| TASK DETAILS |
Which lines run from the line with "Click Lake Tuz in central Turkey" through the line with "Open the business" in the entries below? Print them exactly, both ends included, and nothing more.

[Stored data]
++++++++++

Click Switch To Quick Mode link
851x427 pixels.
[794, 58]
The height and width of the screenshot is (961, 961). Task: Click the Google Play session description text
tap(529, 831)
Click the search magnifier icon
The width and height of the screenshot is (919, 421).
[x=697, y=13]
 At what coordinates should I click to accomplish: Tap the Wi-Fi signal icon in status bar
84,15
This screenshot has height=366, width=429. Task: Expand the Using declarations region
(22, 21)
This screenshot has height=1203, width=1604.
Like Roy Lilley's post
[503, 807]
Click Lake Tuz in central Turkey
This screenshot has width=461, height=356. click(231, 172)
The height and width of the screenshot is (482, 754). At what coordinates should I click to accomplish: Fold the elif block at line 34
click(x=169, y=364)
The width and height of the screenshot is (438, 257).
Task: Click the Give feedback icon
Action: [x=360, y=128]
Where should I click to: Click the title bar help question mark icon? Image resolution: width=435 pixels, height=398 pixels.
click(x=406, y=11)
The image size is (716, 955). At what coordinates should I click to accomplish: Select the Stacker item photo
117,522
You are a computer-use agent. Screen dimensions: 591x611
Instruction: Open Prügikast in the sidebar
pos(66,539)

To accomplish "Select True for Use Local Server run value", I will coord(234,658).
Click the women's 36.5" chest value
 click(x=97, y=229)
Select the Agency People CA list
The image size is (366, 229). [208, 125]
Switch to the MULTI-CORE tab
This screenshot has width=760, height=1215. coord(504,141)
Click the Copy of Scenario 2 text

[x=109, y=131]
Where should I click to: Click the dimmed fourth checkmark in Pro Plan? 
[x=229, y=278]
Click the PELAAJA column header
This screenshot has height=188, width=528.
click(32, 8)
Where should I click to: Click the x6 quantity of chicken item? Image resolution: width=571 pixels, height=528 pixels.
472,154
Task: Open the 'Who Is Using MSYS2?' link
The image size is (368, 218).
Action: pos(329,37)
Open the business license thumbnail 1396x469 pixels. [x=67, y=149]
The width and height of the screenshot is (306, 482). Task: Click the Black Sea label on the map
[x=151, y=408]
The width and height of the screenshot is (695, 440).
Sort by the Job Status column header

++++++++++

| TASK RESPONSE |
Click Lake Tuz in central Turkey
This screenshot has width=461, height=356. click(231, 172)
The height and width of the screenshot is (482, 754). At what coordinates should I click to accomplish: Fold the elif block at line 34
click(x=169, y=364)
The width and height of the screenshot is (438, 257).
Task: Click the Give feedback icon
Action: [x=360, y=128]
Where should I click to: Click the title bar help question mark icon? Image resolution: width=435 pixels, height=398 pixels.
click(x=406, y=11)
The image size is (716, 955). At what coordinates should I click to accomplish: Select the Stacker item photo
117,522
You are a computer-use agent. Screen dimensions: 591x611
Instruction: Open Prügikast in the sidebar
pos(66,539)

To accomplish "Select True for Use Local Server run value", I will coord(234,658).
Click the women's 36.5" chest value
 click(x=97, y=229)
Select the Agency People CA list
The image size is (366, 229). [208, 125]
Switch to the MULTI-CORE tab
This screenshot has width=760, height=1215. coord(504,141)
Click the Copy of Scenario 2 text

[x=109, y=131]
Where should I click to: Click the dimmed fourth checkmark in Pro Plan? 
[x=229, y=278]
Click the PELAAJA column header
This screenshot has height=188, width=528.
click(32, 8)
Where should I click to: Click the x6 quantity of chicken item? Image resolution: width=571 pixels, height=528 pixels.
472,154
Task: Open the 'Who Is Using MSYS2?' link
The image size is (368, 218).
Action: pos(329,37)
Open the business license thumbnail 1396x469 pixels. [x=67, y=149]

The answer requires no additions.